[TASK BRIEF]
Below is the data. Give it again, complete and exact.

[DATA FOR ANALYSIS]
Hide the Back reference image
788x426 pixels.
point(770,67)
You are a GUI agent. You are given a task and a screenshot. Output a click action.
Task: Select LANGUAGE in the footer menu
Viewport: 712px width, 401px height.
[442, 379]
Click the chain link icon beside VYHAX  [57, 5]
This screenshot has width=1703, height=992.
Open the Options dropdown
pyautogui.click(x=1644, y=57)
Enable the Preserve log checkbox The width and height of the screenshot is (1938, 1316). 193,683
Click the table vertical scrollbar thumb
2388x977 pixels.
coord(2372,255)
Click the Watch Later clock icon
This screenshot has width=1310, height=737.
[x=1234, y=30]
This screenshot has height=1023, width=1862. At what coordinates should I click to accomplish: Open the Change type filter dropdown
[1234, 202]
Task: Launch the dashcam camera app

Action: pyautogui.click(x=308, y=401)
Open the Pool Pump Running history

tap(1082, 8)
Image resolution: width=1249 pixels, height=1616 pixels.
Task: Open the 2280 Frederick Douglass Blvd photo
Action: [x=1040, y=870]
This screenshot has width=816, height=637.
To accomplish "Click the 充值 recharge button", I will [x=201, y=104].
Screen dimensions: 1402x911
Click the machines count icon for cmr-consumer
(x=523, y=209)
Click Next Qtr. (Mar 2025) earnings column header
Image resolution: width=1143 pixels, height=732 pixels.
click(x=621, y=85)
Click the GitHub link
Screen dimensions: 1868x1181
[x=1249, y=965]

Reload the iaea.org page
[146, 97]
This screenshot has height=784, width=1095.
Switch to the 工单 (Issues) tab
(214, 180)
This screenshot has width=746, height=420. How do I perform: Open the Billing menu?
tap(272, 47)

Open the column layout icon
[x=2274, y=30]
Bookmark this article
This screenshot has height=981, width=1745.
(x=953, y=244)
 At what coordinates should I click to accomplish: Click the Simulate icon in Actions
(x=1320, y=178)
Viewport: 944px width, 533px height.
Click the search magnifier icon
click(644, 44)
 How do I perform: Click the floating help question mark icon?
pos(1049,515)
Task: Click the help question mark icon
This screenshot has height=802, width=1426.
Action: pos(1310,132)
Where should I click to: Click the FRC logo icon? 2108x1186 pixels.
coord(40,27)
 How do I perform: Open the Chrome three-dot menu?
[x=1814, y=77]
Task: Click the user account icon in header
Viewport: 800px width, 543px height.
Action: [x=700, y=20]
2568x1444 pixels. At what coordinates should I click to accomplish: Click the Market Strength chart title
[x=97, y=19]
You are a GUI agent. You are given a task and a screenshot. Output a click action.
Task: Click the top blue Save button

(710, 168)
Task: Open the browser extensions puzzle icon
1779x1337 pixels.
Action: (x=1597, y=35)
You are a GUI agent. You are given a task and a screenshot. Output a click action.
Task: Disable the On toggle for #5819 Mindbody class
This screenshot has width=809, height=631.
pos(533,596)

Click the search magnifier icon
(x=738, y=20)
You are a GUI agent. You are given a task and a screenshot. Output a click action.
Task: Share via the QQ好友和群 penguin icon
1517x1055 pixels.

[WRITTEN RESPONSE]
Hide the Back reference image
788x426 pixels.
point(770,67)
You are a GUI agent. You are given a task and a screenshot. Output a click action.
Task: Select LANGUAGE in the footer menu
Viewport: 712px width, 401px height.
[442, 379]
Click the chain link icon beside VYHAX  [57, 5]
This screenshot has width=1703, height=992.
Open the Options dropdown
pyautogui.click(x=1644, y=57)
Enable the Preserve log checkbox The width and height of the screenshot is (1938, 1316). 193,683
Click the table vertical scrollbar thumb
2388x977 pixels.
coord(2372,255)
Click the Watch Later clock icon
This screenshot has width=1310, height=737.
[x=1234, y=30]
This screenshot has height=1023, width=1862. At what coordinates should I click to accomplish: Open the Change type filter dropdown
[1234, 202]
Task: Launch the dashcam camera app

Action: pyautogui.click(x=308, y=401)
Open the Pool Pump Running history

tap(1082, 8)
Image resolution: width=1249 pixels, height=1616 pixels.
Task: Open the 2280 Frederick Douglass Blvd photo
Action: [x=1040, y=870]
This screenshot has width=816, height=637.
To accomplish "Click the 充值 recharge button", I will [x=201, y=104].
Screen dimensions: 1402x911
Click the machines count icon for cmr-consumer
(x=523, y=209)
Click Next Qtr. (Mar 2025) earnings column header
Image resolution: width=1143 pixels, height=732 pixels.
click(x=621, y=85)
Click the GitHub link
Screen dimensions: 1868x1181
[x=1249, y=965]

Reload the iaea.org page
[146, 97]
This screenshot has height=784, width=1095.
Switch to the 工单 (Issues) tab
(214, 180)
This screenshot has width=746, height=420. How do I perform: Open the Billing menu?
tap(272, 47)

Open the column layout icon
[x=2274, y=30]
Bookmark this article
This screenshot has height=981, width=1745.
(x=953, y=244)
 At what coordinates should I click to accomplish: Click the Simulate icon in Actions
(x=1320, y=178)
Viewport: 944px width, 533px height.
Click the search magnifier icon
click(644, 44)
 How do I perform: Click the floating help question mark icon?
pos(1049,515)
Task: Click the help question mark icon
This screenshot has height=802, width=1426.
Action: pos(1310,132)
Where should I click to: Click the FRC logo icon? 2108x1186 pixels.
coord(40,27)
 How do I perform: Open the Chrome three-dot menu?
[x=1814, y=77]
Task: Click the user account icon in header
Viewport: 800px width, 543px height.
Action: [x=700, y=20]
2568x1444 pixels. At what coordinates should I click to accomplish: Click the Market Strength chart title
[x=97, y=19]
You are a GUI agent. You are given a task and a screenshot. Output a click action.
Task: Click the top blue Save button

(710, 168)
Task: Open the browser extensions puzzle icon
1779x1337 pixels.
Action: (x=1597, y=35)
You are a GUI agent. You are given a task and a screenshot. Output a click action.
Task: Disable the On toggle for #5819 Mindbody class
This screenshot has width=809, height=631.
pos(533,596)

Click the search magnifier icon
(x=738, y=20)
You are a GUI agent. You are given a task and a screenshot. Output a click action.
Task: Share via the QQ好友和群 penguin icon
1517x1055 pixels.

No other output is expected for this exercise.